Saturday, February 13, 2010

Slavery, The Politics of Power, and The Risk of Grace

The following is a great quote from a New Testament scholar regarding his reflections on the message of Philemon:

"All societies rest upon inequities--some concealed, others noticed--that make brotherhood impossible. Every age and locale has its particular and familiar slaveries. What heightens injustice is that all believers--exploiters or exploited--are equally nearsighted about the oppressions we have unwittingly learned to live with. No one cries out: the strong because they need not, the weak for they dare not. Or perhaps this unfair: it might seem that slaves would sense injustice that owners ignor. But even slaves must have their eyes and their feelings dulled; you cannot long entertain hope for what is unattainable.
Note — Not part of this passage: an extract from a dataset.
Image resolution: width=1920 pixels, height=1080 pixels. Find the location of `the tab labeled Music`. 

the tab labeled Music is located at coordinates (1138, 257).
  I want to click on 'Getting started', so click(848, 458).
So, rather than live in perpetual frustration, the enslaved man generally will not allow his conscience to become too sensitive...Yet there is no social order, no revision of the economy, no advance in politics, no possible world situation that adequaetely conforms to the gospel or even makes room for its full realization, no revolution that does not eventually redistribute injustice."
This is the whole point of Paul not commanding Philemone to emancipate Onesimous; rather, tries to persuade Philemon in love and relationship. He (Paul) is trying to live out the Gospel that restores creation with Shalom or peace and he courageously keeps his "power" as an apostle under control--so he will not become an oppressor or exploiter and operate by the same world system that Christ came to redeem, and calls his church to redeem by operating Christ's way (love and self-sacrifice, power under not power over)--not the world's way.  Further, we have the Hope that God, when he returns, will finally correct all injustices--1 Samuel 2 is an example of this Hope/Faith in the life of Hannah.

I have a lot to learn from Paul and this letter to Philemon. I dare say the church in general has a lot to learn as well.

The quote above is from J. T. Burtchaell as quoted by Ben Worthington the III in his Socio-rhetorical Commentary on The Prison Epistles.